In one of his last gestures in his Ulpana outpost apartment, Didi Dikstein took
down from his living room wall the photograph of his parents and brother who
were killed 10 years ago by a terrorist near Hebron.
After their death,
Dikstein said, as he roamed from place to place in an unsettled way, their
photograph was an anchor he took with him.
“My parents were with me
always,” Dikstein told the small group of reporters who stood with him in his
almost empty apartment on the outskirts of Beit El.
It was only in Ulpana
with his wife, Oriya, that he finally felt at home, Dikstein told
them.
The first thing he did was to hang his parents’ photograph in his
living room, above the beige sofa. At the time, he hoped he had put it up for
the last time.
“Even when I came here, the most special thing I brought
with me was their photograph,” he said. “I felt as if they were with
me.”
“The Land of Israel was very dear to them. They gave their life for
this country,” he said, adding that he felt that in moving to a home in Judea
and Samaria he was walking in their footsteps.
“A home is not just four
walls. It is everything that we did here. It is part of our soul,” Dikstein
said. “That is how we feel,” he added.
The loss, he said, runs very
deep.
His family was one of 17 who on Thursday peacefully moved out of
their homes, in compliance with a High Court of Justice mandate to evacuate five
stone apartment buildings in the outpost by July 1. The 18th family was carried
out by police officers later that evening.
Already on Tuesday, 15 of the
families had moved to a modular housing site in Beit El. The government plans to
physically move their homes and relocate them to an authorized tract of land
there, a process that will take a year.
Based on a deal reached with the
government the week before, the families agreed to leave of their own volition.

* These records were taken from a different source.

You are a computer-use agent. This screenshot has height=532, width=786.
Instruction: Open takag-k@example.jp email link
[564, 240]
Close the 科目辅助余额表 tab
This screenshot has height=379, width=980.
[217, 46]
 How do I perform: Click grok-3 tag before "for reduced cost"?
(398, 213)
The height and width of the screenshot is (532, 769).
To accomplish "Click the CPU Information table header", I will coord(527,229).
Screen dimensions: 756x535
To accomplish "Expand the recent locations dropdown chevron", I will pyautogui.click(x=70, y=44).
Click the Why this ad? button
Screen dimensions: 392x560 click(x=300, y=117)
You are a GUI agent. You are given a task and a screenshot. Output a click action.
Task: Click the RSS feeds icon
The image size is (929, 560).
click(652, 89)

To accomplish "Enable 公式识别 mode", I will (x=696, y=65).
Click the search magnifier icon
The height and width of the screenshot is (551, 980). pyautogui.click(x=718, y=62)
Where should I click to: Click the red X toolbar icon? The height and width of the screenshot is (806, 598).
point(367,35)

Most families packed up their belongings in advance of the arrival of Defense
Ministry workers, who moved their boxes and furniture.
In some cases they
themselves also lugged cartons. Two small boys carried out a bird cage balanced
on top of another cage containing a rabbit.
As a protest move, the
Dikstein family refused to pack. Except for a few personal belongings, they left
everything as it had been in their apartment.
Oriya did not stop the
ministry workers from packing, but did not assist them either.
Dikstein
spent the night before studying for an exam for his marketing course at the
Ariel University Center. That morning, he left for school and returned only at
noon, when the apartment was almost empty.

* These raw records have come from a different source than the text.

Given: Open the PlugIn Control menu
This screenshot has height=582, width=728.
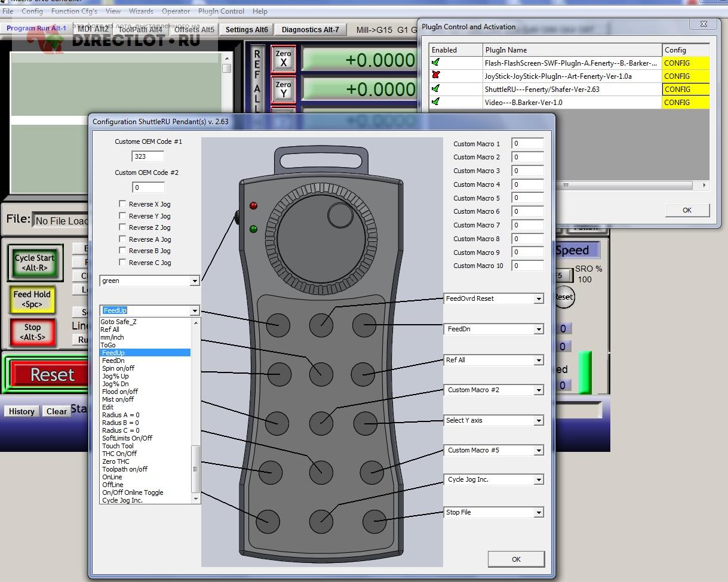Looking at the screenshot, I should click(x=221, y=11).
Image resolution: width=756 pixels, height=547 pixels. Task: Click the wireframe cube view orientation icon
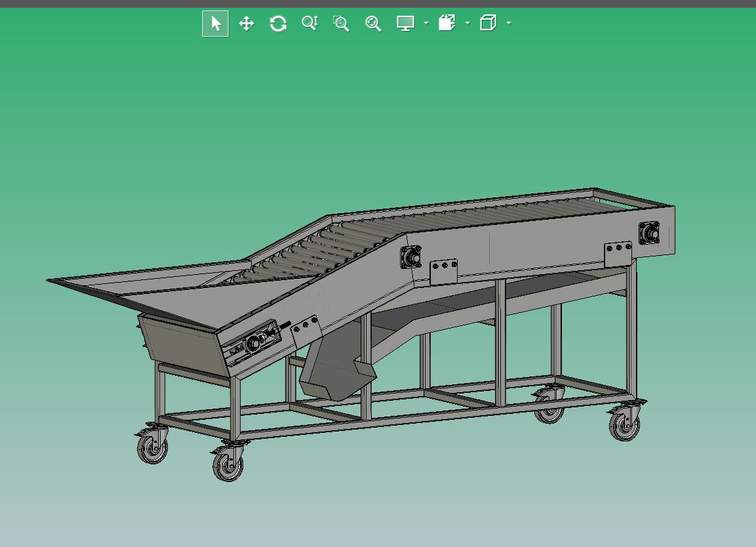[488, 23]
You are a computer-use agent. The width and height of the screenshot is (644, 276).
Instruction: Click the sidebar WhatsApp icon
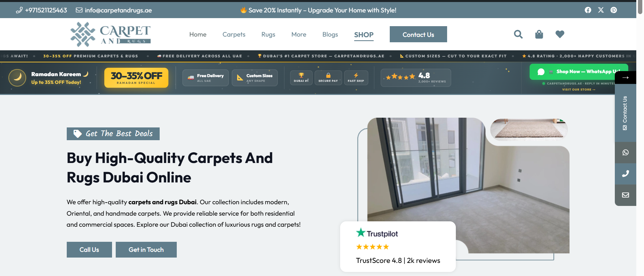[625, 153]
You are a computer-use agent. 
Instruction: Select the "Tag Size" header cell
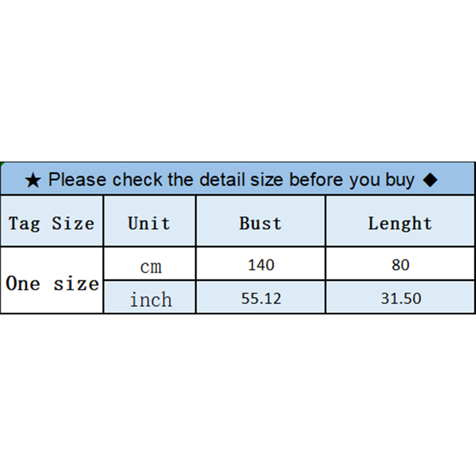click(x=51, y=223)
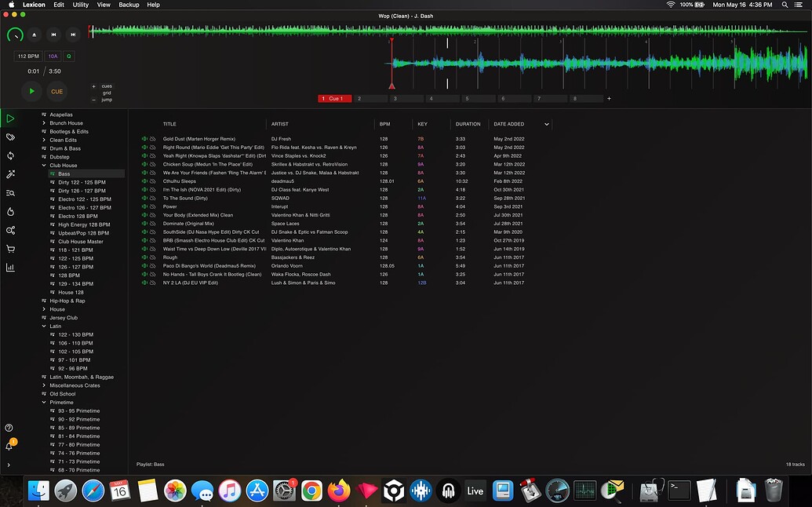Open the sync icon in the sidebar
This screenshot has height=507, width=812.
tap(10, 156)
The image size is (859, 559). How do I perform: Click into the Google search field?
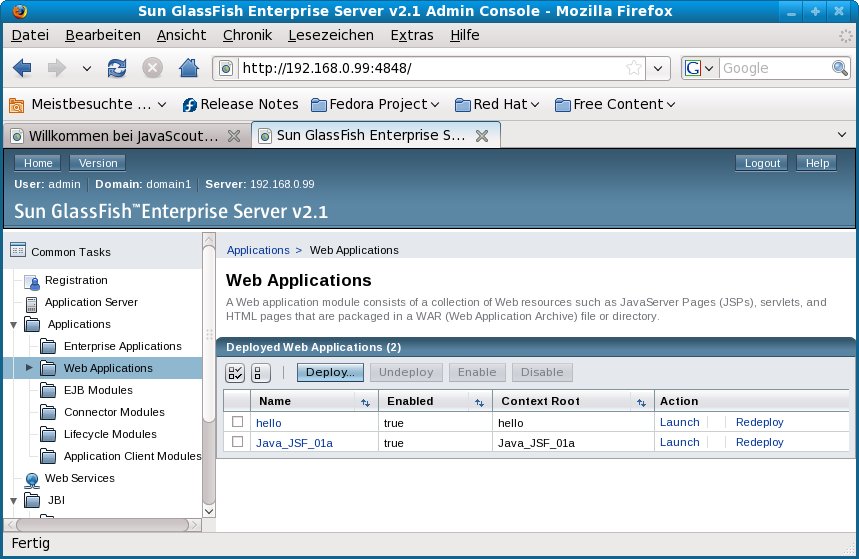coord(774,68)
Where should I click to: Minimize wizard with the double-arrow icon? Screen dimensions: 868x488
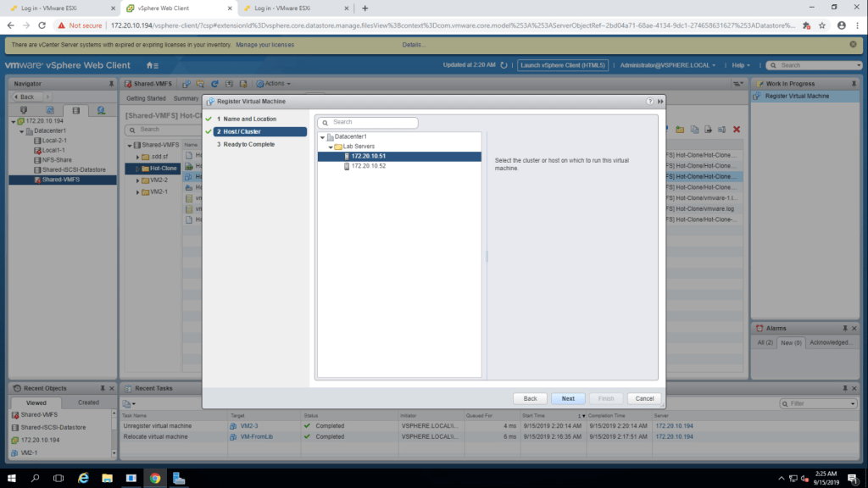[x=659, y=102]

“Our ancestors dreamed for
years of building a home in the Land of Israel,” Dikstein said. Like most of the
outpost residents, he wore a black T-shirt that said, “Ulpana
neighborhood.
We will return.”
“We are people of faith,” he
said.
In spite of the intense pain at their forced eviction, Dikstein
said that he and his neighbors had decided not to violently resist. Instead,
they had chosen to relocate and continue to build the Land of Israel.
He
took issue with the court’s description of their homes as structures built
without permits on private Palestinian property.
“This is not stolen or
occupied property,” he said.
His neighbor Harel Cohen, who lives in one
of the nine apartment buildings in Ulpana that will remain – because they were
not part of Yesh Din’s 2008 court petition – also spoke.
He noted that
the injustice of the situation was particularly acute in Dikstein’s
case.
The terrorist who killed Dikstein’s parents and brother was
released from jail this fall as part of the deal to free captive soldier Gilad
Schalit from the hands of Hamas in Gaza. But Dikstein is forced to leave his
home.
“It is a terrible stain on our nation and our government. And we
have to do soul searching, that Didi has to take his parents’ photograph off the
wall in his home that the government built,” Cohen said.
American
immigrant Alex Traiman, who lived in one of the Ulpana homes that had to be
evacuated, noted that their homes were built meters from the spot where Jacob
dreamed of angels ascending and descending a ladder.
“This is not a hill.
This is not an outpost,” he said.
It is the place where God changed
Jacob’s name to Israel, Traiman said.
God “promised Jacob that the land
that he sat on would be his and his descendants,” he explained.
“Jacob
woke up and he called this place Beit El,” said Traiman.